### What is required:
In the data below, find the line with "This screenshot has height=875, width=1372." and the line with "The height and", then restate both and every line between them exactly, minus the pictures.

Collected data
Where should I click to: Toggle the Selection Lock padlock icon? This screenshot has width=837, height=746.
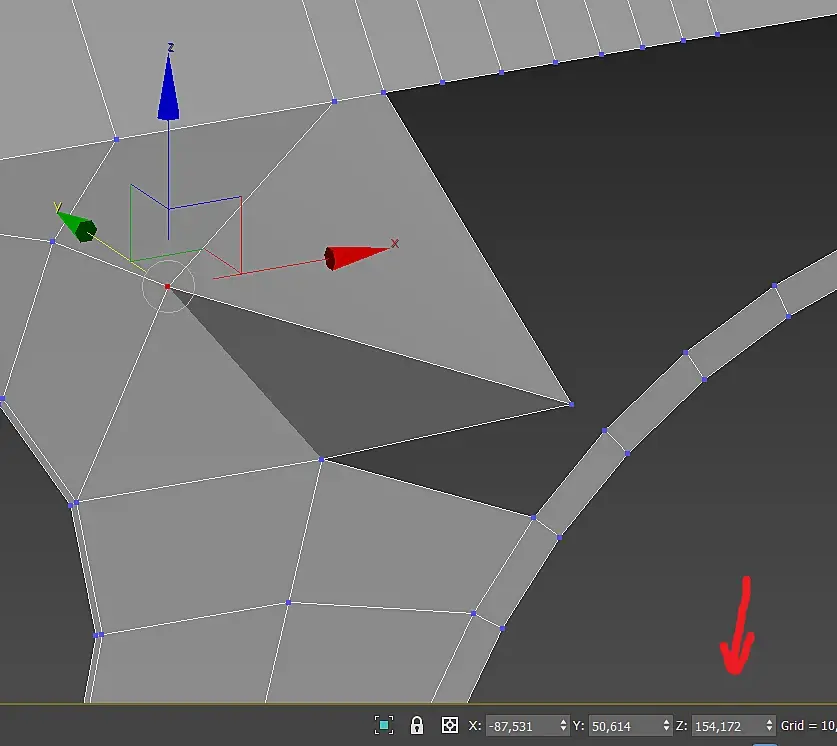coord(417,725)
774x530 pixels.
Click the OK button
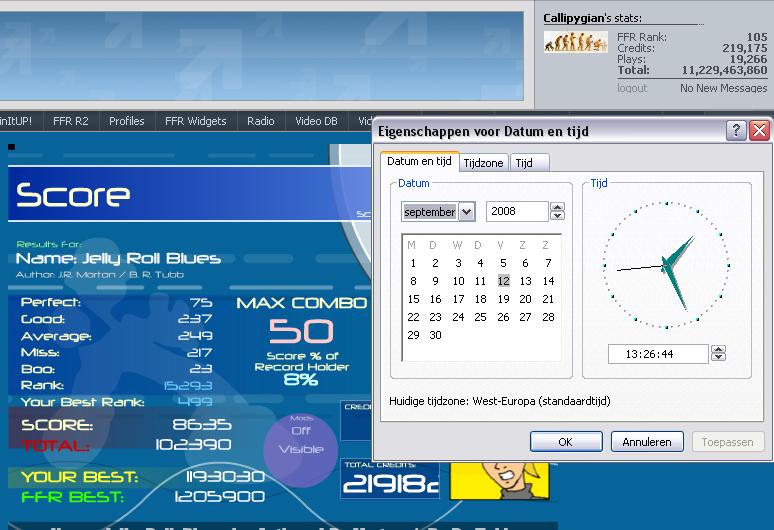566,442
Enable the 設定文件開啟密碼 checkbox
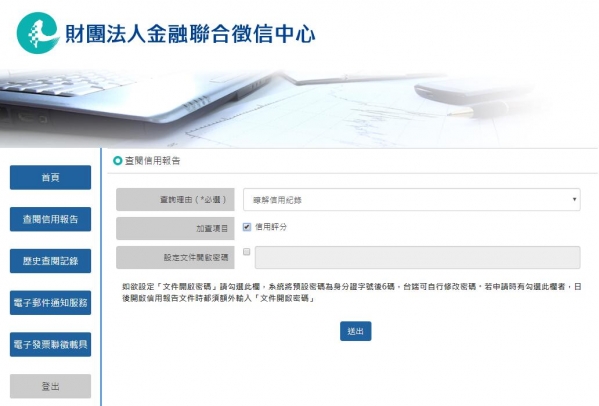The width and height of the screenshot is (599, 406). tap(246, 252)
* * *
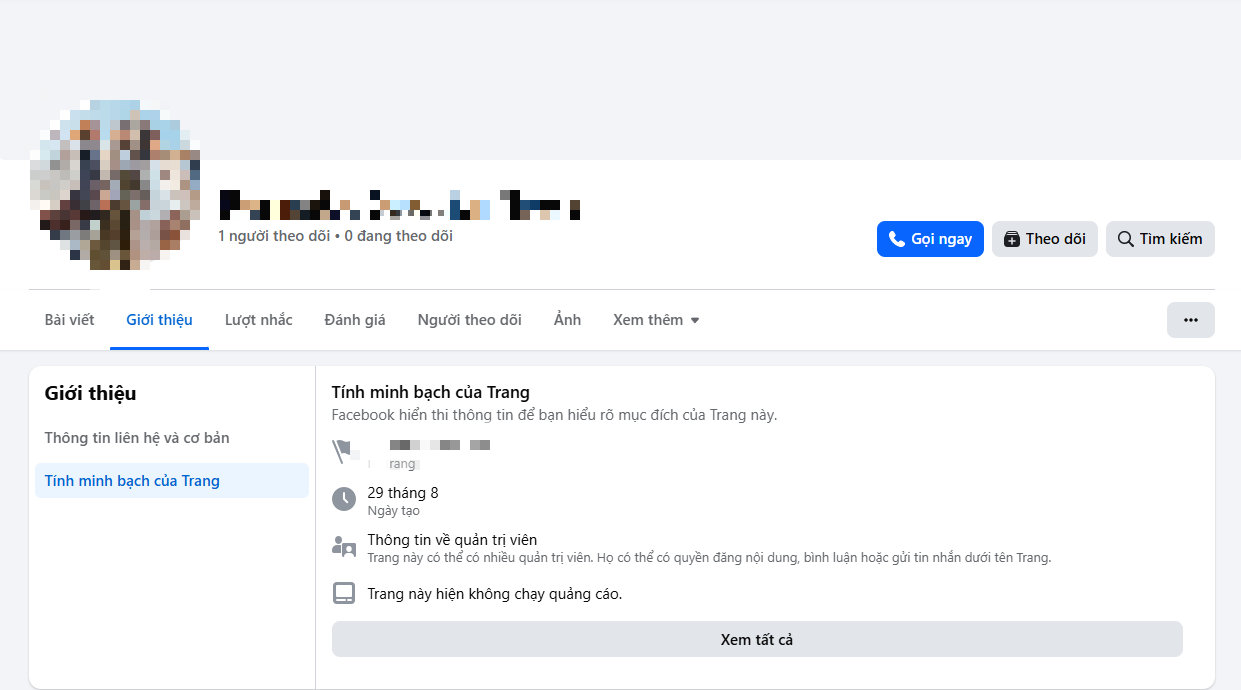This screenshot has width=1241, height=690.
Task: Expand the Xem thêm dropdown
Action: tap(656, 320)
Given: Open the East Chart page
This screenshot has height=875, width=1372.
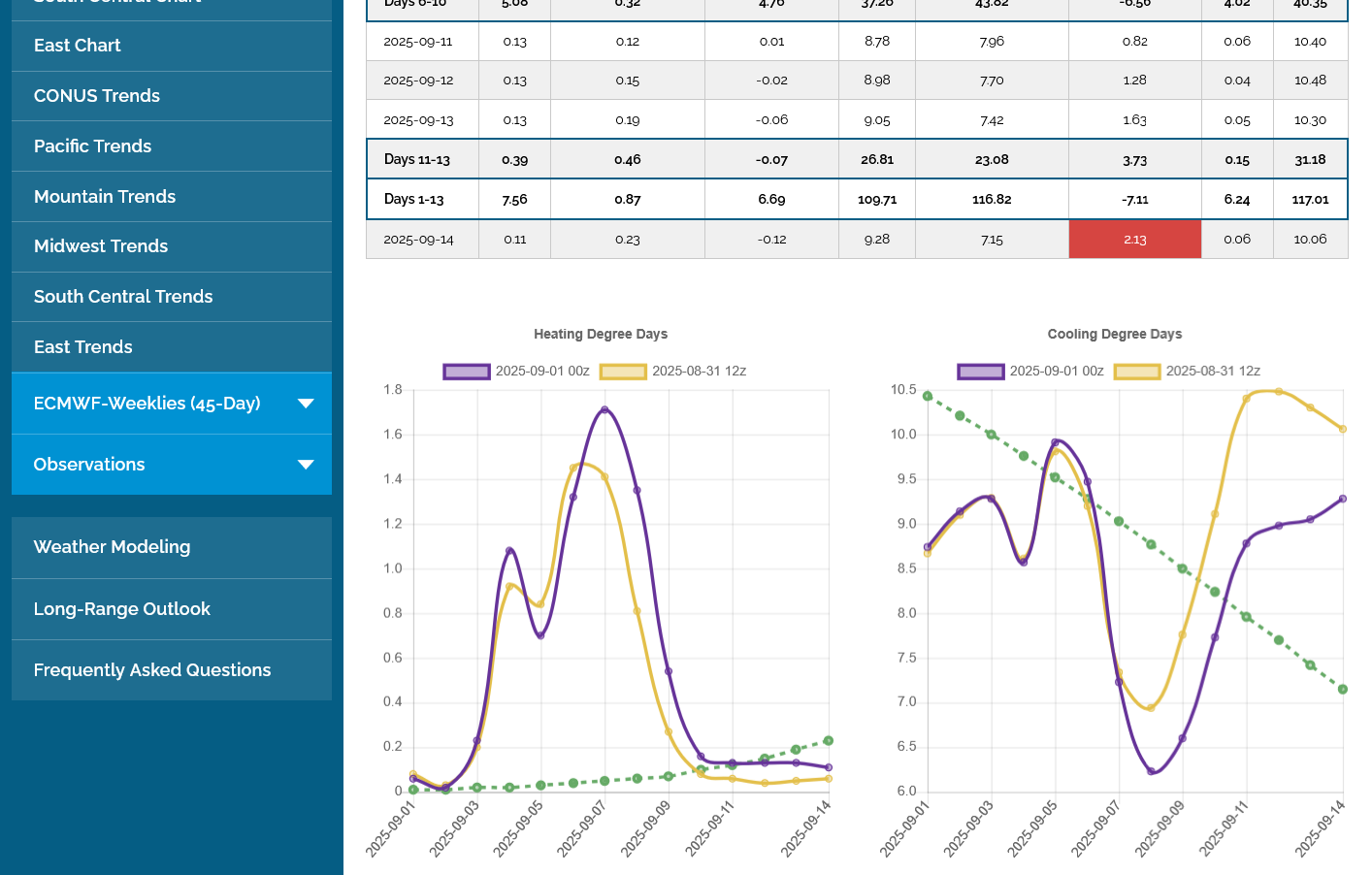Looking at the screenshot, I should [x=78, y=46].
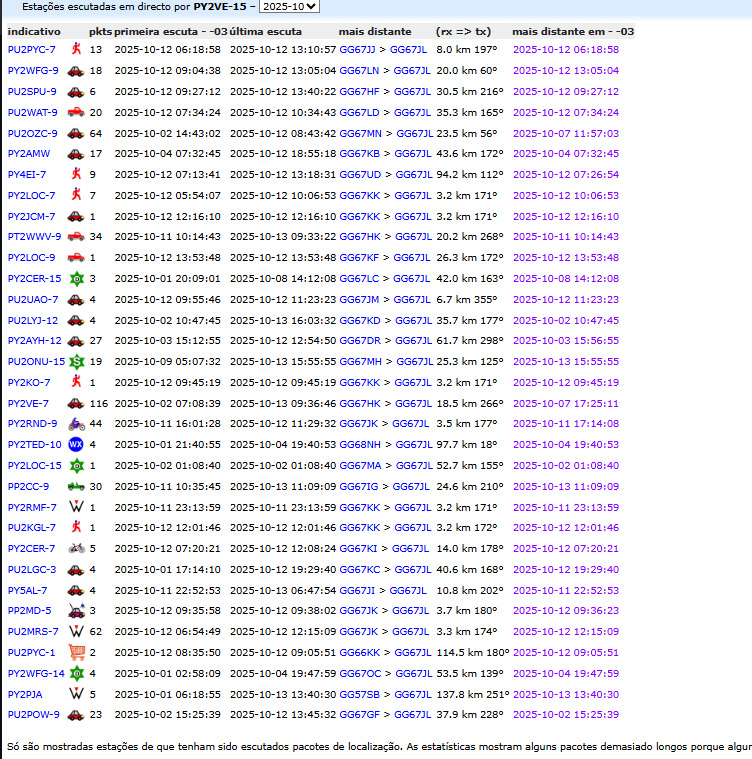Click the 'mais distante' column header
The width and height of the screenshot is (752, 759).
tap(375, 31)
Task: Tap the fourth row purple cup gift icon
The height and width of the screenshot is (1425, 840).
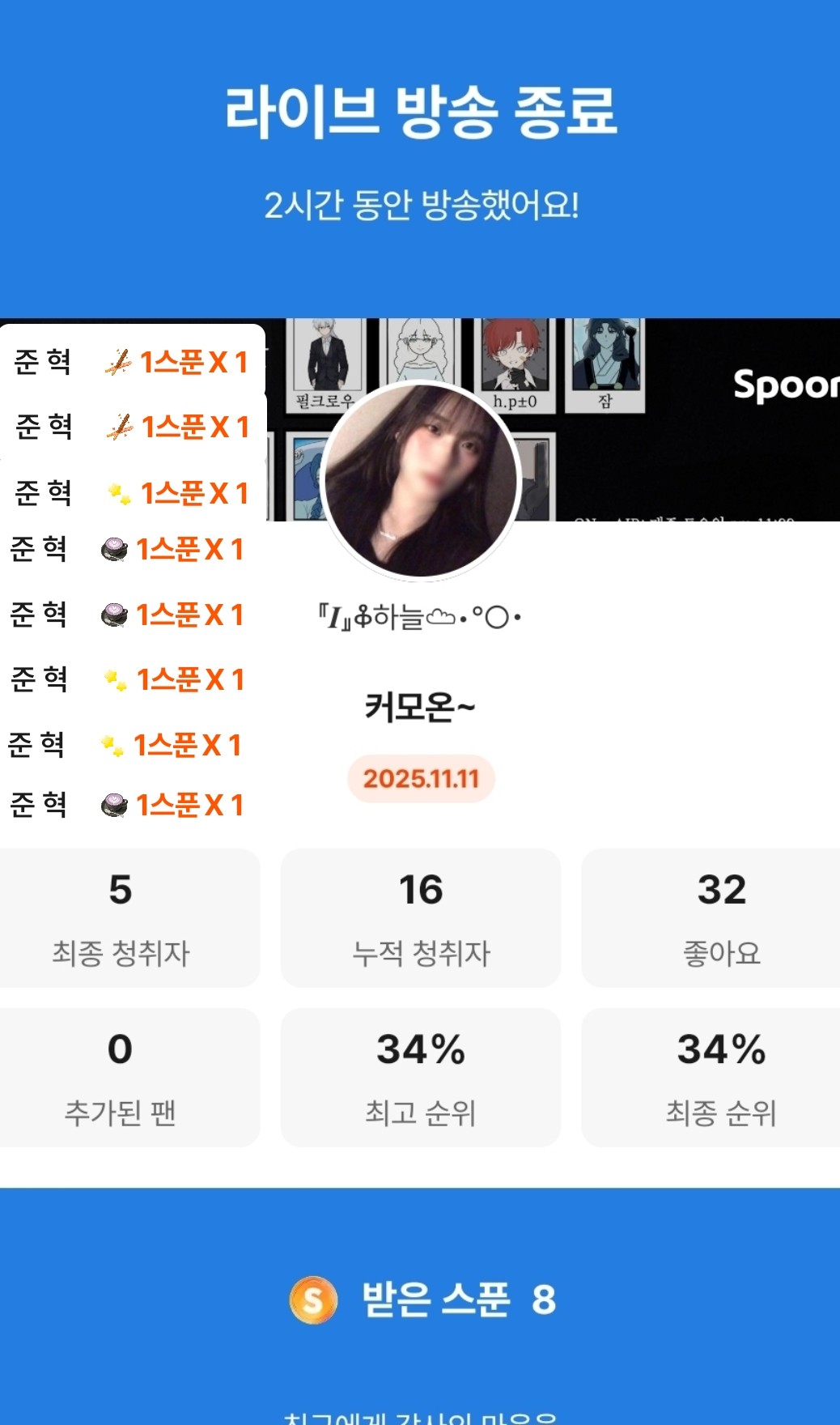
---
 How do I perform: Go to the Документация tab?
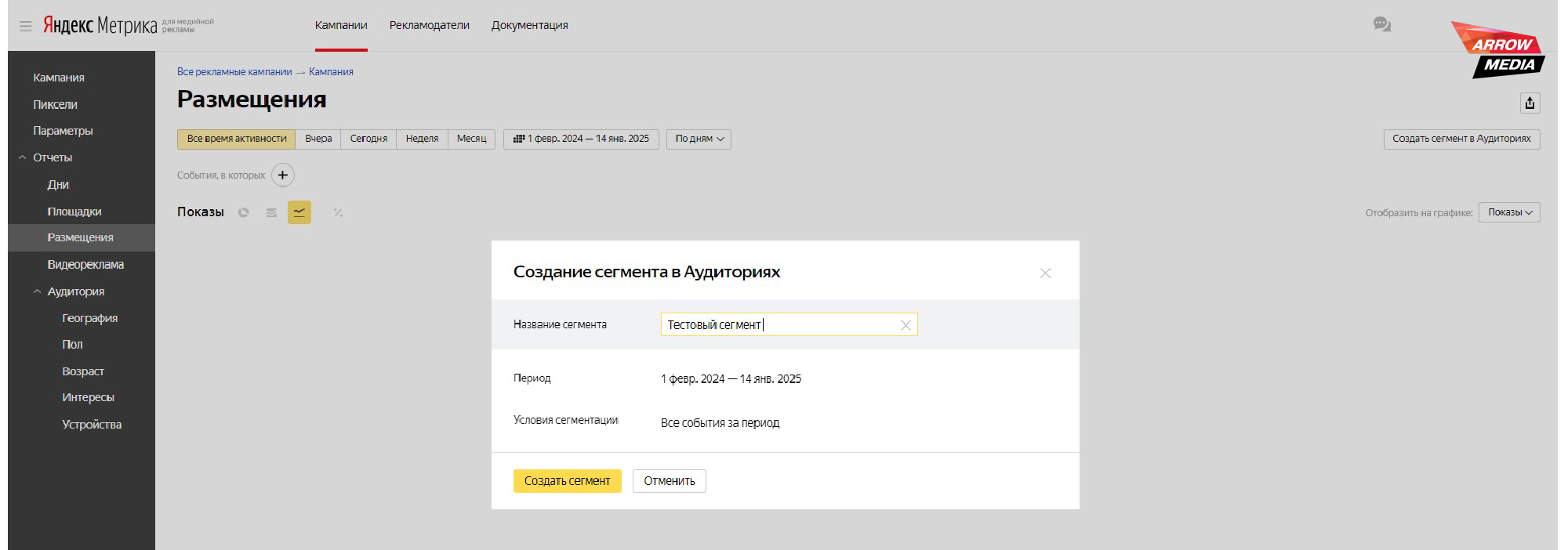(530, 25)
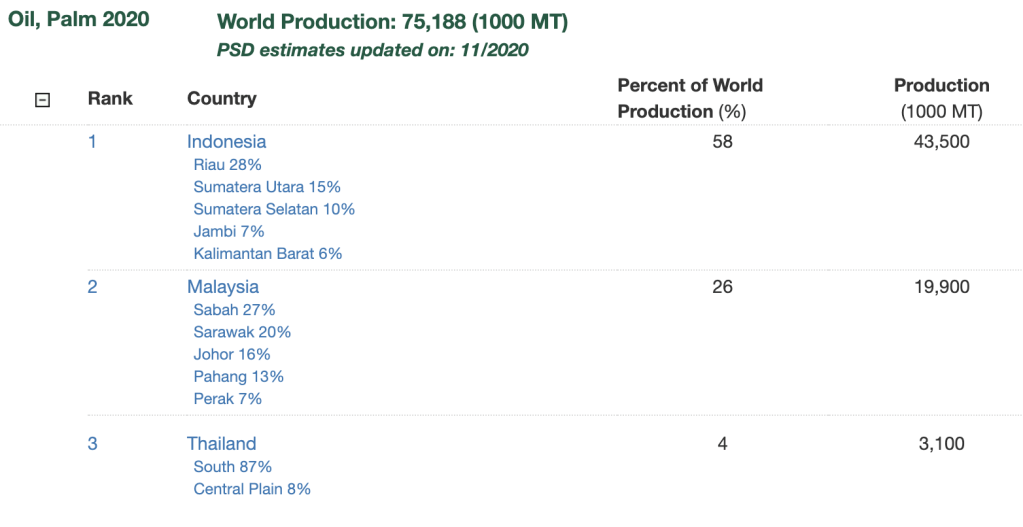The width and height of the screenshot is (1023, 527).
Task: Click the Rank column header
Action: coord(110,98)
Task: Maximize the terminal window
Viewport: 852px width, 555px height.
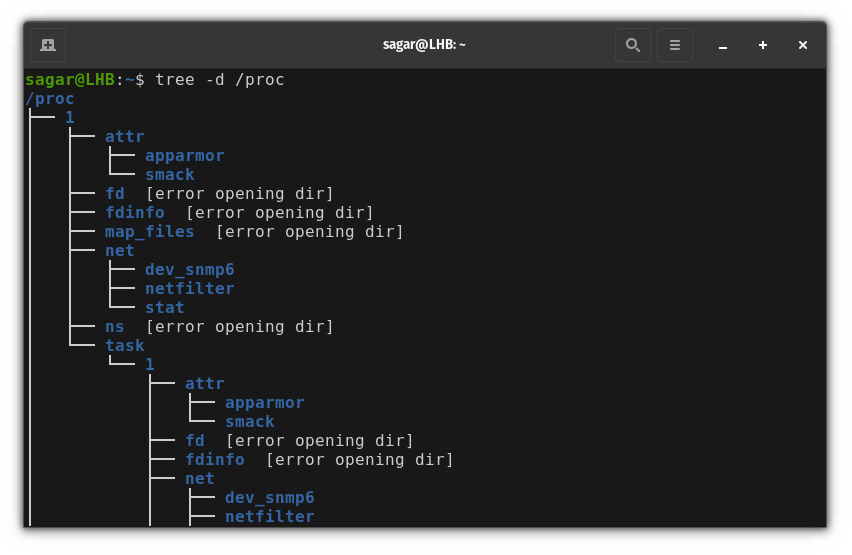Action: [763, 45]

### Answer to this exercise:
This screenshot has height=875, width=1372.
Looking at the screenshot, I should [x=78, y=46].
Click the 'mais distante' column header
The width and height of the screenshot is (752, 759).
tap(375, 31)
Task: Tap the fourth row purple cup gift icon
The height and width of the screenshot is (1425, 840).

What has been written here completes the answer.